2./kloc-0 /×1+2× 2+3× 3+...1997×1998×1998 is _ _ _ _ _
3. A two-digit number, add a 0 between its two digits, which is 630 more than the original number. Such two digits are _ _ _ _ _.
At present, there are four RMB 1, two RMB 2 and three RMB 10. If you take at least 1 piece and at most 9 pieces, then * * * can be made into _ _ _ _ _ _.
5. A set of four digits, each digit is not 0 and different from each other, but the sum of all digits of each digit is 12. Put these four numbers in descending order, and the 25th place is _ _ _ _ _ _ _ _.
6. The big monkey gives the little monkey peaches. If each monkey gets 8 peaches, there are 10 peaches left. If each little monkey is divided into 9 peaches, then a little monkey will be divided into less than 9 peaches, but it can still be divided into peaches, small ones.

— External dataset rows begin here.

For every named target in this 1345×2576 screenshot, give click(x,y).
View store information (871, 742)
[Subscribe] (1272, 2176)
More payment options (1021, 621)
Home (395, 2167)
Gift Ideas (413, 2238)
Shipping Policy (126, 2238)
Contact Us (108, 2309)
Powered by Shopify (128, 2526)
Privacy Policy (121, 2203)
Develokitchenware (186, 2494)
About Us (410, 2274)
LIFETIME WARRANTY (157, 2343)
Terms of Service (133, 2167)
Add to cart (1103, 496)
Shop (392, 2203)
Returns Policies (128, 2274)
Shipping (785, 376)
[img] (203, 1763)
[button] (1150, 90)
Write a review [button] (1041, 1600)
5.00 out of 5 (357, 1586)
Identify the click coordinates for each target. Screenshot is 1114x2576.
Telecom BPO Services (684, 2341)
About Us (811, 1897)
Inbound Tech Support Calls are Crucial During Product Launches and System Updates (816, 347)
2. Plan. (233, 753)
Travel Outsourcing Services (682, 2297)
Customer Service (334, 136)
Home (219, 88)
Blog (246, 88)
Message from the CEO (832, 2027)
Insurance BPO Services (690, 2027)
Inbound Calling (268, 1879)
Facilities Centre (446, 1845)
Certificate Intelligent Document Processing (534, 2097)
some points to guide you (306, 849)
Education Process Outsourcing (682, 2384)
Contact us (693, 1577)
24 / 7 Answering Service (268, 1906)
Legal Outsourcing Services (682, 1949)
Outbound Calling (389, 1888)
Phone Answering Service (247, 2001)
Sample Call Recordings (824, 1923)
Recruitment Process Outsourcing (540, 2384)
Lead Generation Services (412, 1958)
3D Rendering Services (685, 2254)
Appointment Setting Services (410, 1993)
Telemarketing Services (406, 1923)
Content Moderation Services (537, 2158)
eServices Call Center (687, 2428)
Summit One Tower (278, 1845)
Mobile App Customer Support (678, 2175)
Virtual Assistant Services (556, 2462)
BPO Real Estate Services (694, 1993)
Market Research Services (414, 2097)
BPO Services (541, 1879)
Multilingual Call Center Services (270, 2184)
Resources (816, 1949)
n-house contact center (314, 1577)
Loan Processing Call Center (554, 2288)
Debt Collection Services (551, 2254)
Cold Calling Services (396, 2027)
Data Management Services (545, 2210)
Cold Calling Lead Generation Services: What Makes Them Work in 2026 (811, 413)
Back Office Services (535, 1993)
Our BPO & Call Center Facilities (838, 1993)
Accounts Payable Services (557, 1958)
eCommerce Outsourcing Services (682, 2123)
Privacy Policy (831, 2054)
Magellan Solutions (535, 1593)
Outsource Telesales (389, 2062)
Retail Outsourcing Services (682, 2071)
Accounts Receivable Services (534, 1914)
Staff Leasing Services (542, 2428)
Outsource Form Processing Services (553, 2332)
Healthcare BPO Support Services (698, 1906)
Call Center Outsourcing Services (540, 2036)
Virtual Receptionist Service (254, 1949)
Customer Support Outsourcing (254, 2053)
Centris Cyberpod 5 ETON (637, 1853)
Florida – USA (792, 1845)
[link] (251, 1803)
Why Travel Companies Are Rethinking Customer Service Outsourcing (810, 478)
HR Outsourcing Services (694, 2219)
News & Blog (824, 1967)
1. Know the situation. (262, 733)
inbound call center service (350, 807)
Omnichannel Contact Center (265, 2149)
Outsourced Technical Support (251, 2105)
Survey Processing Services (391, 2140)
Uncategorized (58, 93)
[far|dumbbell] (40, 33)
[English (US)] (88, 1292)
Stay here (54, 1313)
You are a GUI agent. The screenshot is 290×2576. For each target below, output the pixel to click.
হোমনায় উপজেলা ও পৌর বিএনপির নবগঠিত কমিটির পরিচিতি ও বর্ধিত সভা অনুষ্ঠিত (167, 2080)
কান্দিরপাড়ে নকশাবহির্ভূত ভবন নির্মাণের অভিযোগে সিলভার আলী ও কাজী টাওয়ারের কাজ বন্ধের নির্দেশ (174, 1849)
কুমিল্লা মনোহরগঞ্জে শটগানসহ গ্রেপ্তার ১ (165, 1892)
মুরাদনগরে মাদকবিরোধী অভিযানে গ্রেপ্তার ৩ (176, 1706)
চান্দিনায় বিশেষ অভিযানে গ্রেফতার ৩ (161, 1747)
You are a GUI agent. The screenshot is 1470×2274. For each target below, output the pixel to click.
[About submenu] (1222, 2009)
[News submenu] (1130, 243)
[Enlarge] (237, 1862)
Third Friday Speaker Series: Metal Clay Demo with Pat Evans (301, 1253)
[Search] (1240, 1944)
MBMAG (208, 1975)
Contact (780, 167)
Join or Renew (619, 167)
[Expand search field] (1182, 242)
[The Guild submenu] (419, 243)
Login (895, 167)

8. There is a residential building, and each family subscribes to two different newspapers. Residential buildings subscribe to three newspapers, including 34 Nantong Radio and Television Newspapers, 30 Yangzi Evening News and 22 newspaper abstracts. Therefore, the * * subscribing to Yangzi Evening News and Newspaper Digest has _ _ _ _ _.
9. Qiang Qiang and Fang Fang are running back and forth on the straight road of 120 meters. Qiang Qiang runs 2 meters per second and Fang Fang runs 3 meters per second. If they start from both ends at the same time, they * * * meet _ _ _ times in 15 minutes.
10. A workshop processed a batch of parts, and planned to process 48 parts a day, but actually processed one day more than planned 12 parts, which led to the completion of the task five days ahead of schedule. There are _ _ _ _ _ _ parts in this batch.
(Adapted from the 427 issue of "Decimal Newspaper")
1 1. The sum of the ages of Li, Sun and Wang this year is 1 13 years old. When Wang was 38 years old, Sun was twice as old as Li. When Li 17 years old, Wang was twice as old as Sun. Sun is _ _ _ _ _ _ _ _ years old this year.
(Decimal newspaper 492,98-9-18)
(Decimal Report 475)
13. There are 16 locks and 20 keys, of which 16 and 16 of 20 keys are paired one by one, but now the locks and keys are mixed together. Then, it takes at least _ _ _ _ times to ensure that the lock and key are paired.
(Decimal newspaper 457, adapted)
(adapted from decimal newspaper 475,98-4 98-4- 10/0)
15. Four students, A, B, C and D, participated in the math competition for primary school students in Nantong. Before the competition, three teachers made predictions:
A teacher said: C first, A second;
Another teacher said: B is the first and D is the fourth;
There is also a teacher: Ding comes second and C comes third.